Helping the Chronically Overworked Find Life Balance

White Collar Workers More Dishonest On Survivor

Survivor Worlds ApartAre White Collar Workers Inherently Dishonest?

The new season of Survivor says Yes

This season a new gimmick – there are three tribes – white collar, blue collar, and no-collar. I’ve done all three, although mostly white and no-collar. I can relate to the business process types who make the rules, and the artsy types who break the rules. I was fascinated at how the tribes functioned differently. Right off the bat, 2 people from each tribe were given a choice between getting a big bag of food for the tribe, or a small bag of food and a personal advantage. Blue and no collar took the big bag, but the white collar took the small bag of food to get the personal advantage. In other words, the white collar workers were more dishonest.
It turned out to be a disaster to make the selfish decision. Everyone back at camp white collar knew they were lying, which hurt team unity going into the challenges against the other groups. One of the two ended up being the first person voted off, in large part because she was such an obvious lier.
Fascinating turn, to offer a choice like that to the contestants right away. The pairs from all three groups talked about it, but it wasn’t particularly close for the other two. We all have these choice points every day, where we can do what is best for ourselves or for the group. For example:
  • Do I let another driver merge ahead of me, or do I pull up so they can’t get in? Small personal advantage vs slightly better traffic flow for everyone else.
  • Do I smile at the person I’m walking past, or do I remain wrapped up in my own thoughts?
  • Do I take the time to write a Yelp review for the local business that gave exemplary service, to do I get on Facebook?
Few of these tests will have the type of dramatic consequences we saw on Survivor. However, they are part of our spiritual curriculum. There are always small consequences to our inner world, and if we don’t pass a test we will get it again and again until we pass it. I feel grateful that Mussar has taught me how to recognize these tests, and given me a means to get better spiritual grades.
Are you a Survivor fan? Let me know what you thought of this weeks episode.
PS – you can listen to an exit interview with So, voted off this week here.

A Lesson About Manipulation At Work From Survivor

Edna, the annoying anesthesiologist who was the sixth wheel in an alliance of five in Survivor South Pacific went off on fellow players for whining about being manipulated.

The inherent ingredient [in Survivor] is manipulation.  The majority of time we are going to be manipulated.  We should not hold any hard feelings because we signed up for this.  We voluntarily came her to be duped and these people did it successfully.
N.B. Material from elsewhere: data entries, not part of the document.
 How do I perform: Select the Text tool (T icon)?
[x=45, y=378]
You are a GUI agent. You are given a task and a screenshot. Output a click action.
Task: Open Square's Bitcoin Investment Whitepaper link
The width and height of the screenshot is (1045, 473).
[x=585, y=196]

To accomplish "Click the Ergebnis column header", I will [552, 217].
She is so right.  No one likes being manipulated, but guess what?  When you join a company, you are signing up for a set of rules, and manipulation is hardly out of bounds.  It is a manager’s job to keep his or her employees motivated and working hard.  And part of good management is manipulation.  One director from a mid-sized company in the Mountain West put it like this:

As a manager it works to your advantage when people are ultra dedicated, but it also it breaks my heart when people were so upset about their project being cut. It’s a little manipulative to say “well look this isn’t your whole life” after encouraging that level of devotion to the project in the first place.  Many employees would calm right down after they heard that.
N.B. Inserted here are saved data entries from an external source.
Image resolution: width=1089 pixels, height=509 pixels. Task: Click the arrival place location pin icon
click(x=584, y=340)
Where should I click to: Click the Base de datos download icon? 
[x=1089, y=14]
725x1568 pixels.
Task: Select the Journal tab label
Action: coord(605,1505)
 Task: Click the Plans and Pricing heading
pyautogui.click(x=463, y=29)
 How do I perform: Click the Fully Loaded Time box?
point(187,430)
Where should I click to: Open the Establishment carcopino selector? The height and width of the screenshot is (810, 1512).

I think we all have a bit of a tendency to think ‘it can’t happen to me,’ and to ignore the signs.  Once upon a time, I thought my work was so good I was above politics.  And, I was one of the mission-driven crowd.  The company was out to change the world, and I was helping to make it happen.  But, some people took advantage of my zeal, and I was really upset when I realized that some people were just out for themselves.

On Survivor, it was a bit hard to see whether Edna’s comment had much of an effect on the other players who were so upset that they had been manipulated.  I am not in any way justifying manipulative behavior within the corporate world or elsewhere.  But, manipulation is a reality, even from the good people.  To quote Michael Chabon, “It is my experience that honest people live by the contracts they sign.  Not a tittle more.”  Or to quote Don King, “You get what you negotiate for, not what you deserve.”

My advice: look after your own self-interest, and learn the rules of the game.  No one else can do that for you.  By working for that company, you signed up to play by their set of rules.  When something feels unfair, some person you trusted hung you out to dry, or some manipulative person is ‘getting away with it’, don’t waste your energy getting mad.  You signed up for it.  Learn to play better, or better yet, find a different game.